(Dataset items)

==============================

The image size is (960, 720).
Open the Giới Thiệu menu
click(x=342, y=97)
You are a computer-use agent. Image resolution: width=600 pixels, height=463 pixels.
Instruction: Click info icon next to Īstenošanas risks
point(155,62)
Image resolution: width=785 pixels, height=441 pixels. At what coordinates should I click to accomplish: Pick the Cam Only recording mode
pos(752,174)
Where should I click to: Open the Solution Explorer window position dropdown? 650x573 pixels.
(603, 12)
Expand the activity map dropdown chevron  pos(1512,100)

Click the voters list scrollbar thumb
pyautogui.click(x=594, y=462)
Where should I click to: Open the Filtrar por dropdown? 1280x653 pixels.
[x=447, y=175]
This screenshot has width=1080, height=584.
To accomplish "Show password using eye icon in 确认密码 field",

==============================

> [Task]: Using the entries above, restate word for word every line from the one that contains "Where should I click to: Open the Filtrar" through the last.

> [Solution]:
Where should I click to: Open the Filtrar por dropdown? 1280x653 pixels.
[x=447, y=175]
This screenshot has width=1080, height=584.
To accomplish "Show password using eye icon in 确认密码 field",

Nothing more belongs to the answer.